I am still unsure why this is happening in the first place. We should be receiving UTF-8 from the browser, and I believe that perl doesn’t natively store things in UTF-8. That is however not a problem, because it should read files the same way it wrote them and so there should not be any difference when we re-read the configuration files. Unless some parts of the code specify any kind of encoding.
We do receive UTF-8 from the browser. The problem seems to be that the HTML::Entities::encode_entities command doesn't work with UTF-8 but with ISO-8859-1 encoding. I can't find where I found this the other day when I was searching on this topic to understand how to overcome it.
Ah, yeah that would make sense. So basically we store it correctly but once we pass it through cleanhtml() we mess it up. Okay. That is good to know.
So we just need to encode/decode back to UTF-8.
Two things with the previous patch I did.
Firstly I forgot to add
use Encode
at the top of the dns.cgi file. I had it in the vm test system but forgot to copy it across to the patch I created.
Secondly, I decode the UTF-8 so cleanhtml works correctly with the text but I didn't then encode it back to UTF-8 after doing the html::entities cleaning as you have indicated would be the right approach.
I tested that today in my vm testbed and I confirm it works correctly, keeping the text with the correct html entity values but also then ensures that the text is back in UTF-8 format.

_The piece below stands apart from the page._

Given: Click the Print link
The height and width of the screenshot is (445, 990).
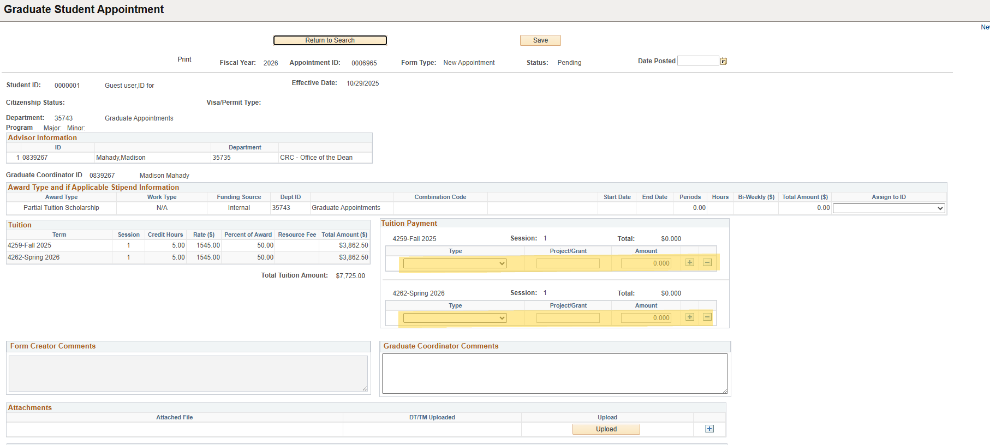Looking at the screenshot, I should pyautogui.click(x=184, y=59).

As the patch set from this original email has been merged into next I will submit a separate patch to add the use Encode and the encode back to UTF-8 lines for adding to next.
Regards,
Adolf.
The fix is not encoding the text from the browser remark box into UTF-8 but decoding it from UTF-8. Once the text is in the files then it is fine.

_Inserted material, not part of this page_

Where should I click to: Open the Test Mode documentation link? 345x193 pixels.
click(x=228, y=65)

We should always us UTF-8 everywhere. We might have some problems with Chinese or so (no idea really), but for 99% of our user-base UTF-8 should work fine.
Of course my reasoning for doing the decoding may or may not be right, so I am always open to alternative suggestions.
I believe you found the right path :)
-Michael
Regards,
Adolf.
-Michael
On 11 Mar 2024, at 12:19, Adolf Belka adolf.belka@ipfire.org wrote:
- If Freifunk München e.V. is entered as a remark it gets converted to Freifunk München e.V.
- This is because cleanhtml is used on the UTF-8 remark text before saving it to the file and the HTML::Entities::encode_entities command that is run on that remark text does not work with UTF-8 text.
- If the UTF-8 text in the remark is decoded before running through the cleanhtml command then the characters with diacritical marks are correctly shown.
- Have tested out the fix on a remark with a range of different characters with diacritical marks and all of the ones tested were displayed correctly with the fix while in the original form they were mangled.
Fixes: Bug#12395 Tested-by: Adolf Belka adolf.belka@ipfire.org Signed-off-by: Adolf Belka adolf.belka@ipfire.org
html/cgi-bin/dns.cgi | 7 +++++++ 1 file changed, 7 insertions(+)
diff --git a/html/cgi-bin/dns.cgi b/html/cgi-bin/dns.cgi index 0a34d3fd6..eb6f908d5 100644 --- a/html/cgi-bin/dns.cgi +++ b/html/cgi-bin/dns.cgi @@ -142,6 +142,13 @@ if (($cgiparams{'SERVERS'} eq $Lang::tr{'save'}) || ($cgiparams{'SERVERS'} eq $L # Go further if there was no error. if ( ! $errormessage) { # Check if a remark has been entered.
- # decode the UTF-8 text so that characters with diacritical marks such as
- # umlauts are treated correctly by the following cleanhtml command
- $cgiparams{'REMARK'} = decode("UTF-8", $cgiparams{'REMARK'});
- # run the REMARK text through cleanhtml to ensure all unsafe html characters
- # are correctly encoded to their html entities
$cgiparams{'REMARK'} = &Header::cleanhtml($cgiparams{'REMARK'});
my %dns_servers = ();
2.44.0
-- Sent from my laptop